Investigation of DCS cloud-rain drop size distributions and precipitation through an integrative analysis of aircraft in situ, NEXRAD reflectivity and surface disdrometer measurements

 

Authors

Jingyu Wang —
Xiquan Dong — University of Arizona
Baike Xi — University of Arizona
Andrew Heymsfield — National Center for Atmospheric Research (NCAR)

Category

Deep convective clouds, including aerosol interactions

Description

Eight cases of deep convective systems (DCSs) with radar echo tops higher than 500 hPa during the Midlatitude Continental Convective Clouds Experiment (MC3E) were selected to investigate the rain drop size distribution (DSDs) of the liquid-phase layer (T > 3oC) over the ARM SGP site. A full spectrum of rain DSDs was constructed through a combination of 2DC and HVPS measurements. A total of 1126 five-second aircraft in situ measured DSDs, covering a horizontal trajectory of ~ 103 km, were fitted with Gamma size distribution to investigate the shape-slope (μ-λ) relationship of aloft DSDs. The fitted μ - λ relationship was found similar to the one previously constructed from surface disdrometer measurements, but with narrower μ and λ value ranges. The similar μ-λ relationships but different value ranges generated from two independent platforms (aircraft probes vs. disdrometer) at different elevations (aloft vs. surface) may represent the real nature of DSD shape information in clouds and at the surface. For the rain rate estimation, exponential function was adopted, and the new intercept-slope (N0-λ) was generated and parameterized as a function of radar reflectivity according to its theoretical definition.
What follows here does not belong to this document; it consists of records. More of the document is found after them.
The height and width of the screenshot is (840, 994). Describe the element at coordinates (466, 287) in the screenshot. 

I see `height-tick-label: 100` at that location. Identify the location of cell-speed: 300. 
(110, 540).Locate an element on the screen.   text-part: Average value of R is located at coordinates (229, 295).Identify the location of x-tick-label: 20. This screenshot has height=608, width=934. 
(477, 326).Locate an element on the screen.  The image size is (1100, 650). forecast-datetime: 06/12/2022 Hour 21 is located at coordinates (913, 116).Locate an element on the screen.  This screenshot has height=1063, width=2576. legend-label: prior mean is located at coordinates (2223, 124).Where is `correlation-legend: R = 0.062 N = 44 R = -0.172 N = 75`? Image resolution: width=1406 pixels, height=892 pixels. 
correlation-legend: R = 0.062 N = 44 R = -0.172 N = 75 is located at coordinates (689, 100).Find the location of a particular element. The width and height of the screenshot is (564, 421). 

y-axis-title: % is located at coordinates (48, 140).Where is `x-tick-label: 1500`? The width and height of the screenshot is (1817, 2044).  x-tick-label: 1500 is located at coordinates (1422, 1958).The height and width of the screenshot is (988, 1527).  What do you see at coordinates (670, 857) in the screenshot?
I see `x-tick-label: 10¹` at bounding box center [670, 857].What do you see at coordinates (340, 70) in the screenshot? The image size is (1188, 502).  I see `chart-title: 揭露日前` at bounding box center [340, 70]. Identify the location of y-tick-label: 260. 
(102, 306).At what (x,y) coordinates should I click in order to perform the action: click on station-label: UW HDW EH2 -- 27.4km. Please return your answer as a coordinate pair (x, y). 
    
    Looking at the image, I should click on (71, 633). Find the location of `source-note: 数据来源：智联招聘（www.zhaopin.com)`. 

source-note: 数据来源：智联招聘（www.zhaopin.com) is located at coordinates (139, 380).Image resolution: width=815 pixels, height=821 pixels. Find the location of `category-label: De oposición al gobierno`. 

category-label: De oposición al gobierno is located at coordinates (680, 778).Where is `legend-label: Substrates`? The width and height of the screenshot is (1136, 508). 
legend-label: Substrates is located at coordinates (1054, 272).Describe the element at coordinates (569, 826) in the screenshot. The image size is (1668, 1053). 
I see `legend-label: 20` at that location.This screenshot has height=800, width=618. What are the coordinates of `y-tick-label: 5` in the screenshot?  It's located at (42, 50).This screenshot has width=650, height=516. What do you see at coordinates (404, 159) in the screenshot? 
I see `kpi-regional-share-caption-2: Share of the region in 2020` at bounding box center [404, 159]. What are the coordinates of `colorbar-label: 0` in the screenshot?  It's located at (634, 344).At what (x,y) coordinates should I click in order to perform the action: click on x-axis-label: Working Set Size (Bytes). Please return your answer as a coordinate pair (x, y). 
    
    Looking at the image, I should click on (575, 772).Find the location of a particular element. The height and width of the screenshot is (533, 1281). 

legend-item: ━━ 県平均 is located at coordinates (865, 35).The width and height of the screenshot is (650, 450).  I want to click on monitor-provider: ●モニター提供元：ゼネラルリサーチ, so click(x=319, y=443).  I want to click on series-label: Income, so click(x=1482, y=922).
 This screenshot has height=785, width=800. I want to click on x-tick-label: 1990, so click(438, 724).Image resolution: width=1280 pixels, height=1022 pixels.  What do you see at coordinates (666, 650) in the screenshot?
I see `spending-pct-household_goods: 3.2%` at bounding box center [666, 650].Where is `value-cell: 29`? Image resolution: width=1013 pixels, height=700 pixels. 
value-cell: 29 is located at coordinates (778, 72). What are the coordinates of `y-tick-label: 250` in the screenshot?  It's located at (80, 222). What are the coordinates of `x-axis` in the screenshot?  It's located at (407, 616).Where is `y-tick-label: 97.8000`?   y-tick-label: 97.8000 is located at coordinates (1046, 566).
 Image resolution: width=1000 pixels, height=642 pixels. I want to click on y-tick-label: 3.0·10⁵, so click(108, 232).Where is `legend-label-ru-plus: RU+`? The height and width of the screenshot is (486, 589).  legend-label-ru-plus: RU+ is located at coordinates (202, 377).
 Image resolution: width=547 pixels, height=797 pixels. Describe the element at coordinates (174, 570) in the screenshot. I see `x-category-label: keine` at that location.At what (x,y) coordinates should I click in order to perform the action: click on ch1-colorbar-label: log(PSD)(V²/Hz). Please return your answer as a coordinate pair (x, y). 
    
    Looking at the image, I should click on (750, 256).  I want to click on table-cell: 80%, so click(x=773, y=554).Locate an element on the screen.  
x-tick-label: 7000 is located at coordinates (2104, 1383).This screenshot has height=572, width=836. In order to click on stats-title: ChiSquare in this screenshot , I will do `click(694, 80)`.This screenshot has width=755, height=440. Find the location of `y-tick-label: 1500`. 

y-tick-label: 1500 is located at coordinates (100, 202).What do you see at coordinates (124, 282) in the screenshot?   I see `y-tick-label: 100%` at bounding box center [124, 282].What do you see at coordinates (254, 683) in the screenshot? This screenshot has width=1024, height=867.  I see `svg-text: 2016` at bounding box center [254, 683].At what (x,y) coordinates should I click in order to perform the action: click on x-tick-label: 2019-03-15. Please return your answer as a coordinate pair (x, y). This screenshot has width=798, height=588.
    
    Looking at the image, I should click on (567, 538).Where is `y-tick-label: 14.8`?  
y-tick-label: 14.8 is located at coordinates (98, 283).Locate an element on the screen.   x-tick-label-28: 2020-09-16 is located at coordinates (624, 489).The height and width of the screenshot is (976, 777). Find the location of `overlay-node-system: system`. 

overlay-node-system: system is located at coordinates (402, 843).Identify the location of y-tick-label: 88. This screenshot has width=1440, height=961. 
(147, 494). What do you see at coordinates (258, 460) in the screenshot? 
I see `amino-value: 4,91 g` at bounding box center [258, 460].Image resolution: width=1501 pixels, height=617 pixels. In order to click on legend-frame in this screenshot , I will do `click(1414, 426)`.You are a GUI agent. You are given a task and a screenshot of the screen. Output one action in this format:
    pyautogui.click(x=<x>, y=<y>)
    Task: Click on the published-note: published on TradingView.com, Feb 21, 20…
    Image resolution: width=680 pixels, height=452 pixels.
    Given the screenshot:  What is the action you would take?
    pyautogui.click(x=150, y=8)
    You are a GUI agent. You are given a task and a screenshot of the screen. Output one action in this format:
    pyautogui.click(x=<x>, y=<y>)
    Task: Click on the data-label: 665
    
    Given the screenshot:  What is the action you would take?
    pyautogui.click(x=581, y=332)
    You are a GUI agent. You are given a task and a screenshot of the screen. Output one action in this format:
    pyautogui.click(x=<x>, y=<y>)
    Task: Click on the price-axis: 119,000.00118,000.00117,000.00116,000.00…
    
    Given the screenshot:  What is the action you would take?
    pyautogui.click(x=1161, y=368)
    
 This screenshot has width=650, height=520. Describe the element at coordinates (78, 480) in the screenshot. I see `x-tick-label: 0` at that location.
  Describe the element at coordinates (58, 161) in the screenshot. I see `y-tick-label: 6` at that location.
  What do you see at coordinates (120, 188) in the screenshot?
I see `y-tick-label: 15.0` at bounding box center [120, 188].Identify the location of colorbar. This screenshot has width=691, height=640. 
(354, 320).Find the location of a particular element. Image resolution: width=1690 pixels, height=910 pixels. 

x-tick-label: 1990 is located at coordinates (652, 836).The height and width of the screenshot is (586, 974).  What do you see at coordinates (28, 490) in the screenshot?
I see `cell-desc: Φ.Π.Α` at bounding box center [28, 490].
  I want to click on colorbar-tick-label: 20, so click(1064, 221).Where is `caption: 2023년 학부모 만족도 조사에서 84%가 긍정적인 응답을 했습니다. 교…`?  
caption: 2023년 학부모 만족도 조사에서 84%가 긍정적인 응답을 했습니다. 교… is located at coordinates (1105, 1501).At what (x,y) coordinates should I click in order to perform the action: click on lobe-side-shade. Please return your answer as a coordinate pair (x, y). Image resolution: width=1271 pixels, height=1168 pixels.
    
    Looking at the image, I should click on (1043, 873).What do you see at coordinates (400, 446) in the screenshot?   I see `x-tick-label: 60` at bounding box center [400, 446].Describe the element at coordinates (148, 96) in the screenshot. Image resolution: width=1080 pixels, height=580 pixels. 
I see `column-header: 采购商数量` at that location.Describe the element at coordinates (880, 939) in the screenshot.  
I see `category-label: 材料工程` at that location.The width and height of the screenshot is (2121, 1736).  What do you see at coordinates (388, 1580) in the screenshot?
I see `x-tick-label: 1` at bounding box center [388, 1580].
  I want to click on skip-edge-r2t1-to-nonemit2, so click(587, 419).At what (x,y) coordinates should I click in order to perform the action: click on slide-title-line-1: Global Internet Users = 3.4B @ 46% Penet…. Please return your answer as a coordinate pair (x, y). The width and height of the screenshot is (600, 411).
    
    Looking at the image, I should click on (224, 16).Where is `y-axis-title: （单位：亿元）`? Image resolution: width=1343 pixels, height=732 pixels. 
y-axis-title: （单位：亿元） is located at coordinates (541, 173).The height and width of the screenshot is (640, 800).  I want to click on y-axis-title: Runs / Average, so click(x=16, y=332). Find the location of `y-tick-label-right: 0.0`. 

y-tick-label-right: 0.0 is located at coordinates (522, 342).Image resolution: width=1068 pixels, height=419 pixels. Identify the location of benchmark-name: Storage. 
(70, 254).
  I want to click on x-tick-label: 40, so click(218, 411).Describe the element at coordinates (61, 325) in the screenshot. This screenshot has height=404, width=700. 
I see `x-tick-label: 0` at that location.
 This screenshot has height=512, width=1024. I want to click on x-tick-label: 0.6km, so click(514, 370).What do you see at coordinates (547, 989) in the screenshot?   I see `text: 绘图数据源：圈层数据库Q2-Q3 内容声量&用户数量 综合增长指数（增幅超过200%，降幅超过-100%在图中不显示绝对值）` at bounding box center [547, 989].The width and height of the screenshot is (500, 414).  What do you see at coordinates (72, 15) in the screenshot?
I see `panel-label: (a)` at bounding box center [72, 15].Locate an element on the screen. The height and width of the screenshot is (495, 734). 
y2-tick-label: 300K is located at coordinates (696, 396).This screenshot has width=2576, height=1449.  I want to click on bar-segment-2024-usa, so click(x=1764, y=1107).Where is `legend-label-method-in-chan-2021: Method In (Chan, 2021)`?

Contrary to the well-known power-law Z-R relationships where a constant N0 was assumed, the new scheme incorporated the dependencies between N0 and λ, and exhibited excellent agreement in rain rate estimation compared to the surface rain gauges measurements. However, the NEXRAD Q2 precipitation products based on power-law Z-R relationships demonstrated severe overestimation for heavy rain events, which revealed the necessity of incorporating N0-λ relationship in DSD parameterization.